Reproduce the data from its start through the line containing "[x=18, y=147]", both included, substituting "reference list" for "documentation list" and keeping everything else unchanged. Omit the pictures from your answer.

**** Materials provided

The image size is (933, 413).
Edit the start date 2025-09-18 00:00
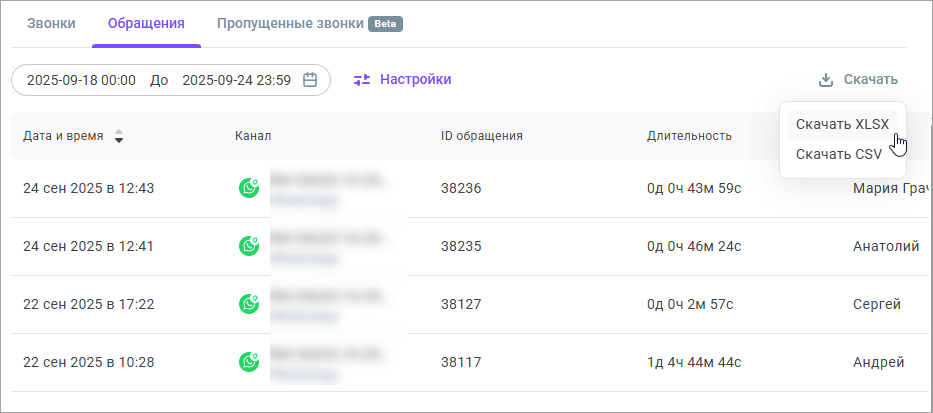click(81, 80)
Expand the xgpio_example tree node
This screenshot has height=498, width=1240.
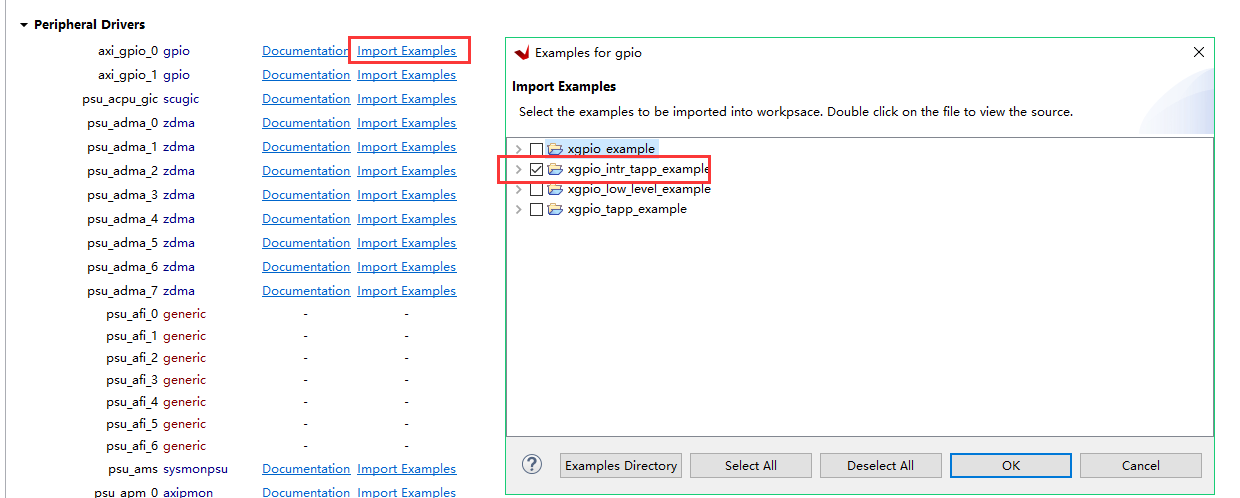coord(518,149)
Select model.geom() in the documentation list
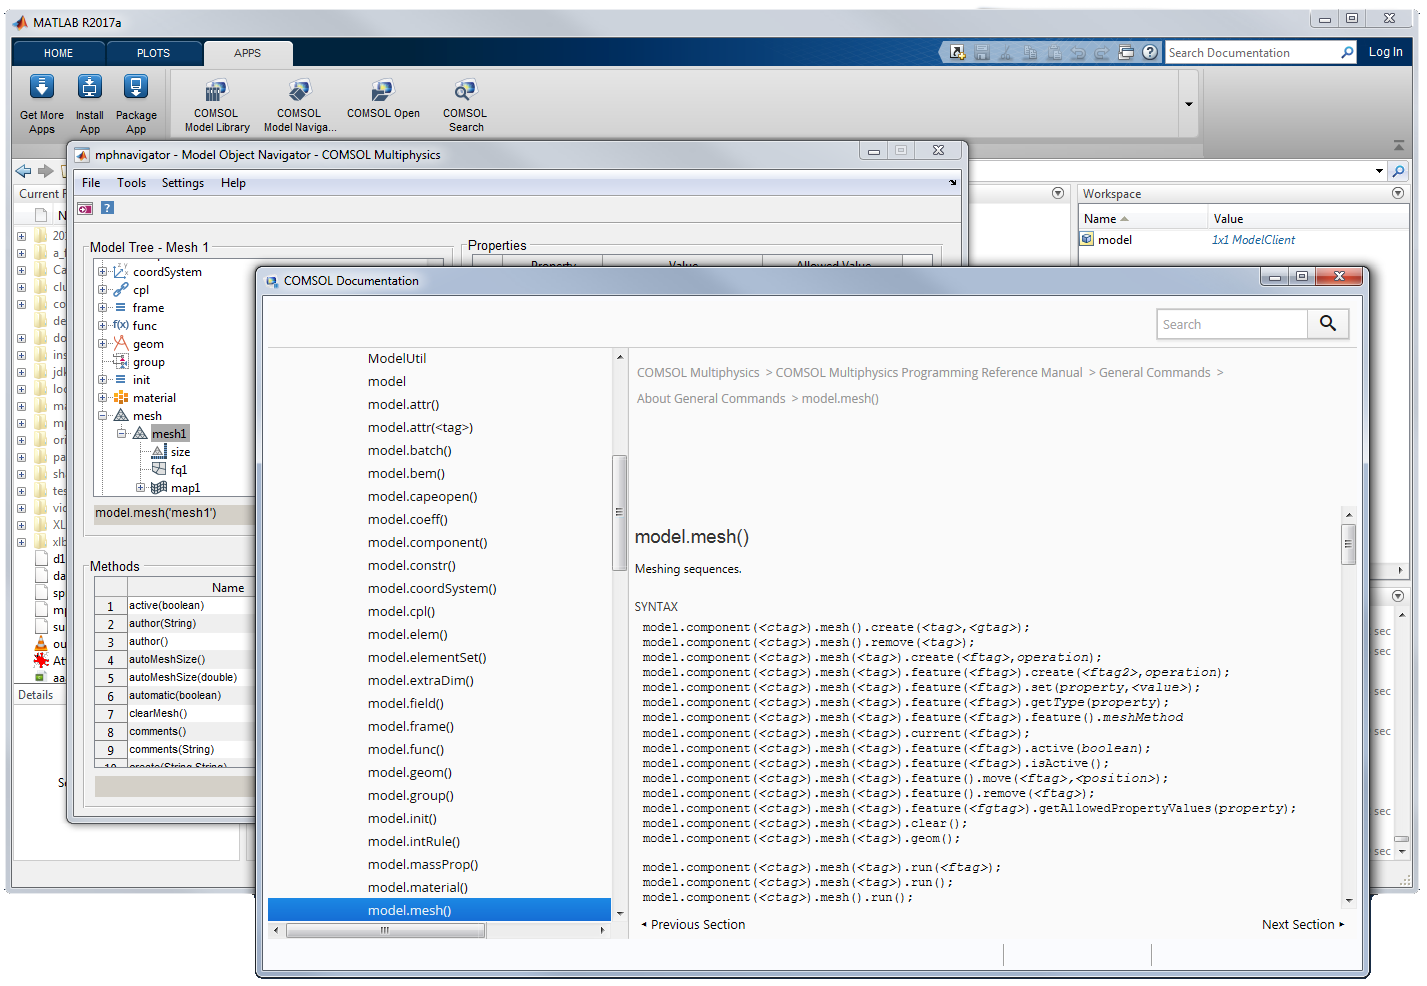The width and height of the screenshot is (1427, 986). (409, 773)
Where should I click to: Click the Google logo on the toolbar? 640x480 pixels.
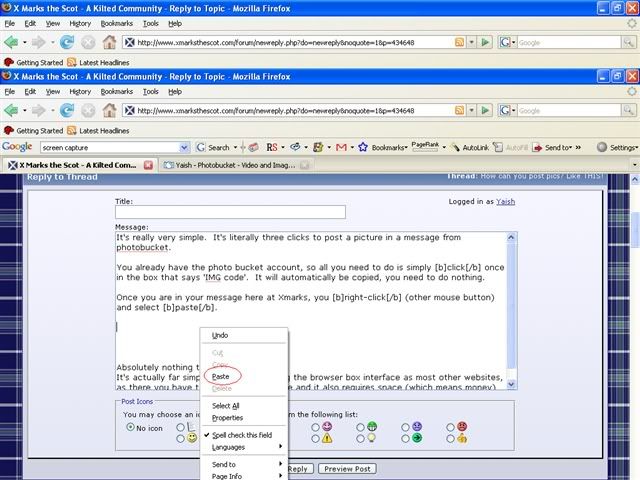[x=18, y=147]
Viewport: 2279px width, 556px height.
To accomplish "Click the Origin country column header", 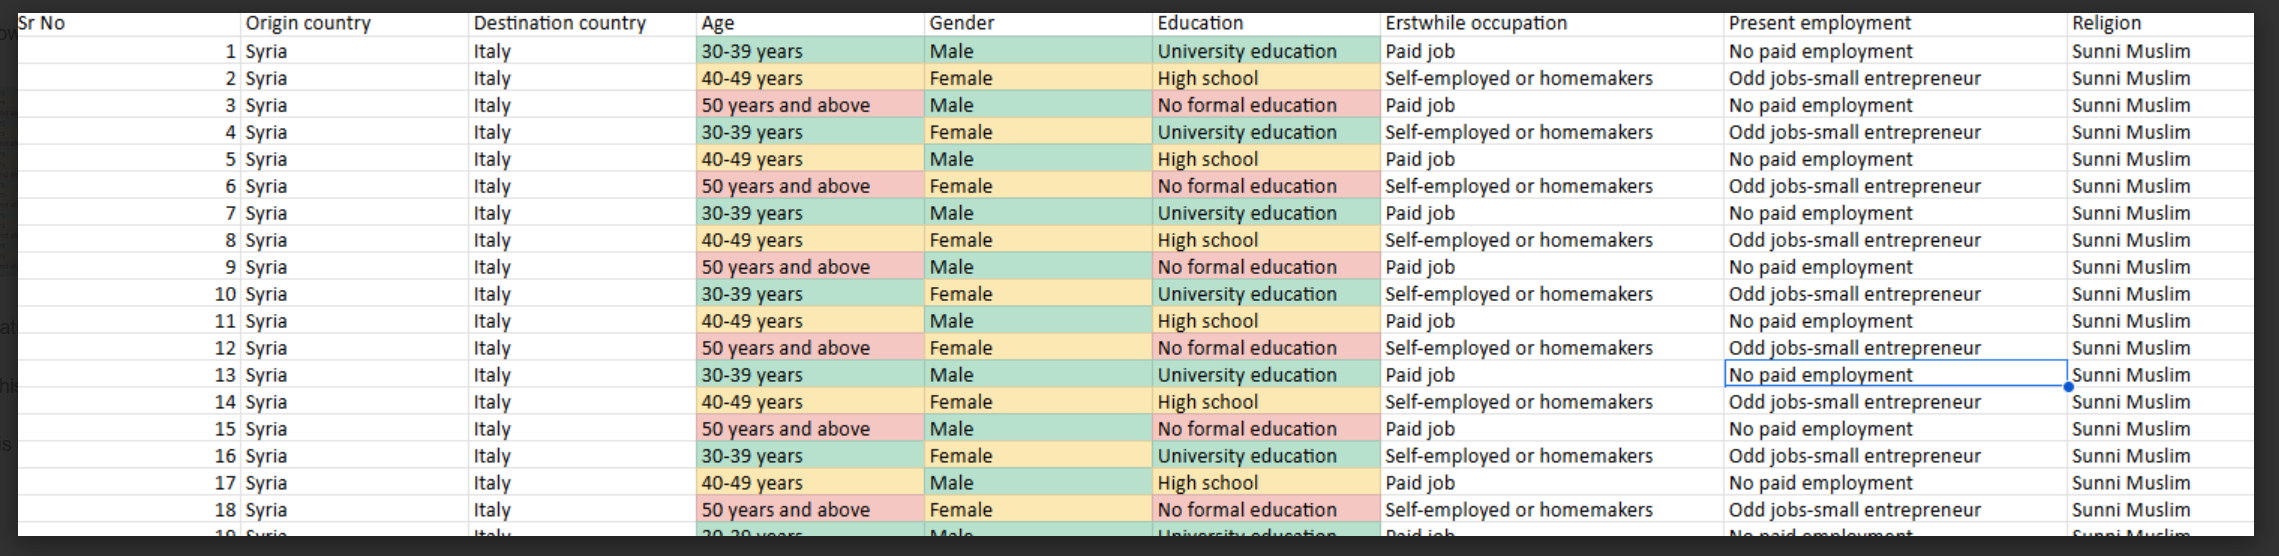I will (355, 24).
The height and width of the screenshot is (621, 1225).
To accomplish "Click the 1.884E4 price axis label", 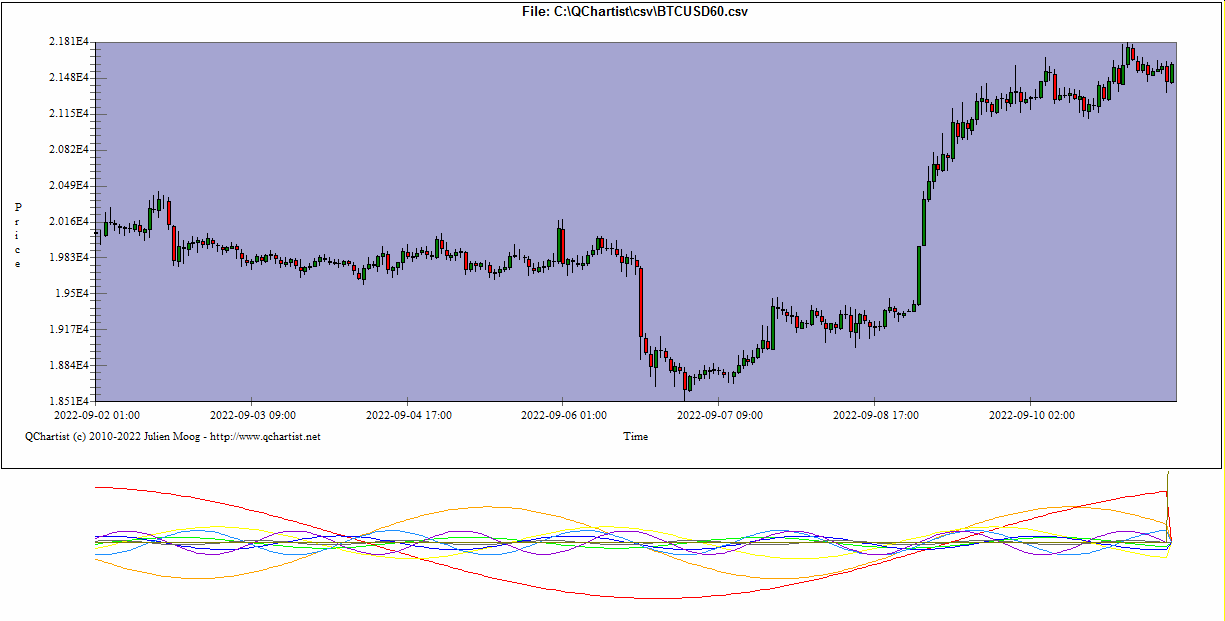I will pos(69,365).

********

» **Problem solution**
The image size is (933, 413).
Edit the start date 2025-09-18 00:00
click(81, 80)
Expand the xgpio_example tree node
This screenshot has height=498, width=1240.
coord(518,149)
Select model.geom() in the reference list
The width and height of the screenshot is (1427, 986). (409, 773)
Where should I click to: Click the Google logo on the toolbar? 640x480 pixels.
[x=18, y=147]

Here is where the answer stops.